◆ **Exercise aim**: Reproduce the part of the material that opens with the line containing "Describe the element at coordinates (265, 42)" and closes with the line containing "continue-button: Continue is", keeping both of those lines.

Collected data entries:

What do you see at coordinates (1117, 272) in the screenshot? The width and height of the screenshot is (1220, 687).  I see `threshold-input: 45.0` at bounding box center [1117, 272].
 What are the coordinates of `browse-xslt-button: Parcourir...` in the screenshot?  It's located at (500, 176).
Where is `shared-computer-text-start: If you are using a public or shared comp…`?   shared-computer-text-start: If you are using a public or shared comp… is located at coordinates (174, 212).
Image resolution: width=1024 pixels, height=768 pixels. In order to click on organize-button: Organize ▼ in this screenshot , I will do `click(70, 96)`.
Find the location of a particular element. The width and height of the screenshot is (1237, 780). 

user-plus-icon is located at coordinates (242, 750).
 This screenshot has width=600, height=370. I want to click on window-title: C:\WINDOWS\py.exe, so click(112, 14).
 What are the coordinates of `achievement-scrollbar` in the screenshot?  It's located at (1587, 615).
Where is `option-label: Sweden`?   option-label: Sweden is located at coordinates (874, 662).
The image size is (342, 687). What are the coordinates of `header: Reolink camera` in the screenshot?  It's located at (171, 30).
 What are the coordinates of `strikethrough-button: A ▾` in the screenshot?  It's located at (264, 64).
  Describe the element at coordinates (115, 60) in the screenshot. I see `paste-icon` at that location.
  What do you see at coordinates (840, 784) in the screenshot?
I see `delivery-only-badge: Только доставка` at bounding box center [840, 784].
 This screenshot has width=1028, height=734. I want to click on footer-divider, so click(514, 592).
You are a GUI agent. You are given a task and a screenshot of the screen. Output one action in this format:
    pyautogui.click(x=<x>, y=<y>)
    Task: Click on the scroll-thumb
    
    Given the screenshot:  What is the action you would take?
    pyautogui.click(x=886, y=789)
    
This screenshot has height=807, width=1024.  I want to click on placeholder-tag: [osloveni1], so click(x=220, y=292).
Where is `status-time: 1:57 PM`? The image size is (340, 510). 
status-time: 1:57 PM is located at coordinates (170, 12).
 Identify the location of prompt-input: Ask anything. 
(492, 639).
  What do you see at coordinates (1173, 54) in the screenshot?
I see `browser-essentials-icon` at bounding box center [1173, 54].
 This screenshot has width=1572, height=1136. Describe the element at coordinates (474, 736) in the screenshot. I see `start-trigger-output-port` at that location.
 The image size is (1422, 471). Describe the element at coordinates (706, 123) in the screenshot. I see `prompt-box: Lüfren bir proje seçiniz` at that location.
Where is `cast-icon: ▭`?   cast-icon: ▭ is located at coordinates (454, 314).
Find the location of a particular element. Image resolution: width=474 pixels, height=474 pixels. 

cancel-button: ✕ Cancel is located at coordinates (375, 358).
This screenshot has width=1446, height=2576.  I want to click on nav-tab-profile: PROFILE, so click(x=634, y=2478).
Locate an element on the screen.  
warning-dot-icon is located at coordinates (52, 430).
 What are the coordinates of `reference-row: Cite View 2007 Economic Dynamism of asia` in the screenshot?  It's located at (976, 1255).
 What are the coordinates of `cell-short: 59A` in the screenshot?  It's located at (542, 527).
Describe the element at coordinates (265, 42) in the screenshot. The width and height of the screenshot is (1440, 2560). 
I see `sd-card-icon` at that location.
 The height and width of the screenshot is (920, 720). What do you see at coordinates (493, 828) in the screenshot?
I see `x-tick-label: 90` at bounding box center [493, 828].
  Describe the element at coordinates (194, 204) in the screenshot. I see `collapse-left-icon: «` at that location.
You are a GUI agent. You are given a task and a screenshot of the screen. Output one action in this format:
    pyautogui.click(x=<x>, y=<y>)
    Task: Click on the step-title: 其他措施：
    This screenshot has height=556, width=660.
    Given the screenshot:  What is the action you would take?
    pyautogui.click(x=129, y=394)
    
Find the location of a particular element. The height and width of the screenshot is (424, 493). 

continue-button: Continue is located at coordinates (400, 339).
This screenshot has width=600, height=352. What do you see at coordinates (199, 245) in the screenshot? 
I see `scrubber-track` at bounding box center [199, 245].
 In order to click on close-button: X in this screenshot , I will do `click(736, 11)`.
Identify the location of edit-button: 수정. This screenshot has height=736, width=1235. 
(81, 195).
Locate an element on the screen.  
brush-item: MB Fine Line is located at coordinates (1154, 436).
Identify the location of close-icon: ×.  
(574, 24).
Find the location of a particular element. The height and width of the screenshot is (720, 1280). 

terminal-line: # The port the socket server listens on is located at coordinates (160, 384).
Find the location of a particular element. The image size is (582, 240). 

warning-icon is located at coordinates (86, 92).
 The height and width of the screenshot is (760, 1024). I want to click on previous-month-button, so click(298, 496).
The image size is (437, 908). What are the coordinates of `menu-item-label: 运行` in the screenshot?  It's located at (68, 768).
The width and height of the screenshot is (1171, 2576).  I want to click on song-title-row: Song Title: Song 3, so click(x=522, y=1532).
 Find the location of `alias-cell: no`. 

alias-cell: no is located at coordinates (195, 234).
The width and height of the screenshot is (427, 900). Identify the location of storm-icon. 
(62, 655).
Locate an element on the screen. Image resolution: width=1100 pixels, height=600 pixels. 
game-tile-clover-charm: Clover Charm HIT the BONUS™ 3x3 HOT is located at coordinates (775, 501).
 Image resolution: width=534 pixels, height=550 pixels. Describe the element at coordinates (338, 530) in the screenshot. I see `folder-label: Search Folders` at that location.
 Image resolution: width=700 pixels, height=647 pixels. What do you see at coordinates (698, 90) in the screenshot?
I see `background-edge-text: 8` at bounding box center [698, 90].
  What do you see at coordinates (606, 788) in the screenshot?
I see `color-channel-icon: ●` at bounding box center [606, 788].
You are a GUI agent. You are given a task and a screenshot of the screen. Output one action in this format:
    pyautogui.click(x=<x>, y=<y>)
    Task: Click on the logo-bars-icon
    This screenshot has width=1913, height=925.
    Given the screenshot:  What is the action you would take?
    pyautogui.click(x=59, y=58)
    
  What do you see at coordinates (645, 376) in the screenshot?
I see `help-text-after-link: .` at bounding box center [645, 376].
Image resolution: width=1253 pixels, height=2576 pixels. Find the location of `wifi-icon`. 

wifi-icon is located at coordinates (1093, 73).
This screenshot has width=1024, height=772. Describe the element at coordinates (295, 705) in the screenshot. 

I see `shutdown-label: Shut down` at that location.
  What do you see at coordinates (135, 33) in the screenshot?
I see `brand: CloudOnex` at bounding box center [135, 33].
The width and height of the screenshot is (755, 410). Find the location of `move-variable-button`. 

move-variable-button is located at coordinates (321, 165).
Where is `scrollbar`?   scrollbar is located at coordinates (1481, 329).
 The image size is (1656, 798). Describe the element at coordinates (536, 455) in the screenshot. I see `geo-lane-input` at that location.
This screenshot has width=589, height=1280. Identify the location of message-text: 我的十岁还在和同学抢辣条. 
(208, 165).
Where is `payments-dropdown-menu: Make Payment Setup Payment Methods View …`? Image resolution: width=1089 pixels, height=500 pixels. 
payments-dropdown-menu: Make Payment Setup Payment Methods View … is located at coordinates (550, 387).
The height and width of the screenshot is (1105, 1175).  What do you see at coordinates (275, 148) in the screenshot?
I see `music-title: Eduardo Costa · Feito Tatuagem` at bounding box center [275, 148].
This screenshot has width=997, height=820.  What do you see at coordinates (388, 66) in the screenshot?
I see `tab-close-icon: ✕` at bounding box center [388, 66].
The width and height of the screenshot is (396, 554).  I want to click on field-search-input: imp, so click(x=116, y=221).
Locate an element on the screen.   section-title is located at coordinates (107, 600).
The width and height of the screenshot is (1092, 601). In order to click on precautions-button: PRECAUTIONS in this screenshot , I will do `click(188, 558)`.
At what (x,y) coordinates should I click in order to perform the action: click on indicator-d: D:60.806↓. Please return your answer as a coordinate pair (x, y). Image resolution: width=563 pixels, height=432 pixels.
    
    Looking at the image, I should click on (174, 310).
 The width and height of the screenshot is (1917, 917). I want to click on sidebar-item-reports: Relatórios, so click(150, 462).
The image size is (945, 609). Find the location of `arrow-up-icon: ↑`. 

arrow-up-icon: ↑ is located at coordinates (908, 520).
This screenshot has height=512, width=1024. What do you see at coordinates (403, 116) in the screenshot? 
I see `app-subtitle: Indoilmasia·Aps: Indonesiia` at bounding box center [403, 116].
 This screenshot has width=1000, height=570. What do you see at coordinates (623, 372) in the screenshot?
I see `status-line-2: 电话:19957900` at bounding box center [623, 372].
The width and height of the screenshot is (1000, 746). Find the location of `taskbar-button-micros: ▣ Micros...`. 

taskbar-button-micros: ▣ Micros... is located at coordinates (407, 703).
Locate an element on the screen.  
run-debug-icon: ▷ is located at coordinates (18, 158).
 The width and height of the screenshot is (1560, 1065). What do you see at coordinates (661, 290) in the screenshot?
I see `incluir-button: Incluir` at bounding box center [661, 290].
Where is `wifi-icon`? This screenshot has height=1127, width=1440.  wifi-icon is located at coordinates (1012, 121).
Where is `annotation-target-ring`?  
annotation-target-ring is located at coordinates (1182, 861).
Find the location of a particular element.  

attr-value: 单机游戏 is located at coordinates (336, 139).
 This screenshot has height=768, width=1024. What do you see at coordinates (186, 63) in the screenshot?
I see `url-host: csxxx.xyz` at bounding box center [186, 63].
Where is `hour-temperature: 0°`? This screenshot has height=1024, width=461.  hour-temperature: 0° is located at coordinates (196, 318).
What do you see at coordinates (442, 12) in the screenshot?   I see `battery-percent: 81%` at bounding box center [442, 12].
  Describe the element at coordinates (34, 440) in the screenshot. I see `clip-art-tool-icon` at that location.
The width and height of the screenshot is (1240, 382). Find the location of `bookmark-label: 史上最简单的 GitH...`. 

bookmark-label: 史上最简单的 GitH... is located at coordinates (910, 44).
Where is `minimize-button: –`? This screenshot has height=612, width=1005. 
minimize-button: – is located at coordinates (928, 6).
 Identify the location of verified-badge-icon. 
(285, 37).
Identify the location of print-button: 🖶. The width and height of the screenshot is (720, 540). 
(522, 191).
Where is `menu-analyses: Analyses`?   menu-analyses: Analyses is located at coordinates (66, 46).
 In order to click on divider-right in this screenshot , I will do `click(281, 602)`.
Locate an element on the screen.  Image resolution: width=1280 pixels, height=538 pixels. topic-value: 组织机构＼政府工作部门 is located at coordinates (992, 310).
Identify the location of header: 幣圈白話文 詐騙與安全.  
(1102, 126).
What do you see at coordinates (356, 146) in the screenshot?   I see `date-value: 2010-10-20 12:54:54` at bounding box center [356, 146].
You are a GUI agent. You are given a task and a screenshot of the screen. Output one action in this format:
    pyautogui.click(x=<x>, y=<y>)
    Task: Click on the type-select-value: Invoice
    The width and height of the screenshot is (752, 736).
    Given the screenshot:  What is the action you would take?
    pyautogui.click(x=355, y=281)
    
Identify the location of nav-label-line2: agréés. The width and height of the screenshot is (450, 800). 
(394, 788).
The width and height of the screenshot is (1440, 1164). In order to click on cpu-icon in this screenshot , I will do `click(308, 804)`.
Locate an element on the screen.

◆ **Exercise solution**:
Describe the element at coordinates (265, 42) in the screenshot. The width and height of the screenshot is (1440, 2560). 
I see `sd-card-icon` at that location.
 The height and width of the screenshot is (920, 720). What do you see at coordinates (493, 828) in the screenshot?
I see `x-tick-label: 90` at bounding box center [493, 828].
  Describe the element at coordinates (194, 204) in the screenshot. I see `collapse-left-icon: «` at that location.
You are a GUI agent. You are given a task and a screenshot of the screen. Output one action in this format:
    pyautogui.click(x=<x>, y=<y>)
    Task: Click on the step-title: 其他措施：
    This screenshot has height=556, width=660.
    Given the screenshot:  What is the action you would take?
    pyautogui.click(x=129, y=394)
    
Find the location of a particular element. The height and width of the screenshot is (424, 493). 

continue-button: Continue is located at coordinates (400, 339).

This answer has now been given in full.